Esta historia forma parte de los relatos de conservación que surgen de la comunidad a partir del proyecto Bosques de Vida implementado en área rural de Tame, Arauca.
ras esos pasos firmes que ya han subido dos veces la montaña en el mismo día, Elías Gómez señala los primeros lirios que emergen de la tierra en medio de la sabana araucana bordeada por la cordillera oriental. Se detiene a contemplarlos y no importa que la temperatura sea de 32 °C, su especial atención no se debe tanto a que sean las únicas que florecen ante el implacable sol, sino a que en ellas tiene la respuesta del tiempo futuro.
– Va a llover, afirma.
Los lirios se han vuelto un oráculo confiable desde que el clima perdió la razón, cuando la flor brota significa que el invierno se aproxima. Debe valerse de estas señales para saber qué épocas qué avecinan. ¿Vendrá el agua? Hace cinco meses que no llueve.

> [EXTRACTO DEL LISTADO]

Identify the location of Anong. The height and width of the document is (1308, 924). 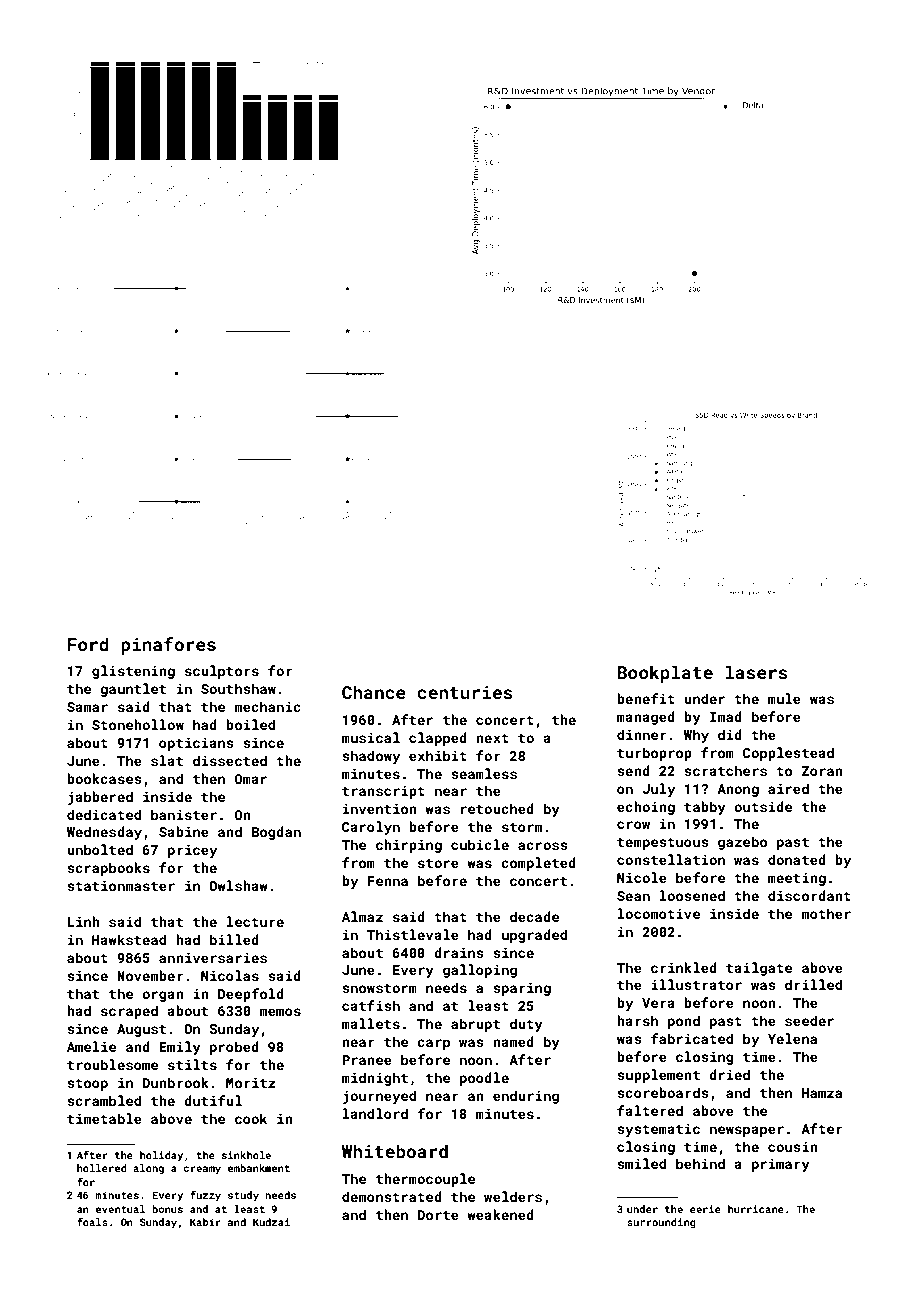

> [RETO 1] Copia tal cual el fragmento del relato sobre los lirios de la sabana araucana, desde "Esta historia forma" hasta "del tiempo futuro.", ambos incluidos.
> [RETO 2]
Responde estas preguntas sobre el relato de los lirios de la sabana araucana:
(a) ¿En qué lugar se implementó el proyecto Bosques de Vida?
(b) ¿Qué temperatura hace cuando Elías Gómez se detiene a contemplar los lirios?
(c) ¿Cuántos meses hace que no llueve?
> [RETO 3] Retoma el relato de los lirios y la espera de la lluvia en Arauca y continúalo a partir de su última oración.

> [RESULTADO FINAL 1]
Esta historia forma parte de los relatos de conservación que surgen de la comunidad a partir del proyecto Bosques de Vida implementado en área rural de Tame, Arauca.
ras esos pasos firmes que ya han subido dos veces la montaña en el mismo día, Elías Gómez señala los primeros lirios que emergen de la tierra en medio de la sabana araucana bordeada por la cordillera oriental. Se detiene a contemplarlos y no importa que la temperatura sea de 32 °C, su especial atención no se debe tanto a que sean las únicas que florecen ante el implacable sol, sino a que en ellas tiene la respuesta del tiempo futuro.

> [RESULTADO FINAL 2]
(a) En el área rural de Tame, Arauca.
(b) 32 °C.
(c) Cinco meses.

> [RESULTADO FINAL 3]
Los más de sesenta y seis años que tiene los ha pasado viviendo en la inmensidad de esta finca, hoy llamada Miralindo, ubicada en Tame, Arauca. La conoce a la perfección, su edad es razón suficiente para creer en la agudeza de los sentidos, porque este lugar no es un nuevo en la mente de los llaneros. Actualmente Don Elías hace parte de Bosques de Vida, un enorme proyecto labrado con trabajo y esfuerzos conjuntos con La Palmita, que recibe también el apoyo económico del Programa Colombia Sostenible liderado por el Fondo Colombia en Paz para su implementación.
UN VIAJE POR LA HISTORIA
Los linderos de hoy son una porción minoritaria de lo que llegó a ser un día: el más grande eje del desarrollo agrícola y ganadero del oriente, además de la cuna de los primeros llaneros araucanos. Aquí como quien busca y encuentra a América, primero llegaron los indios y luego los curas. Colombia todavía no era Colombia sino una amalgama de territorios conquistados a la fuerza y los llanos una combinación de selvas exuberantes y sabanas misteriosas.
Para estas épocas de siglo XVII la Compañía de Jesús, más conocida como los Jesuitas, llega a Tame en 1659 y solicita a la Corona la adjudicación de las tierras entre el Río Casanare y la quebrada Puna-Puna. Allí fundaron Caribabare, que en lengua tunebo traduce ‘fortaleza y escuela’. Lugar donde miles de indígenas Achaguas, Salivas, Giraras y Tunebos a fuerza de credo y domino levantaron un imperio que por 108 años impuso sus costumbres y tradición.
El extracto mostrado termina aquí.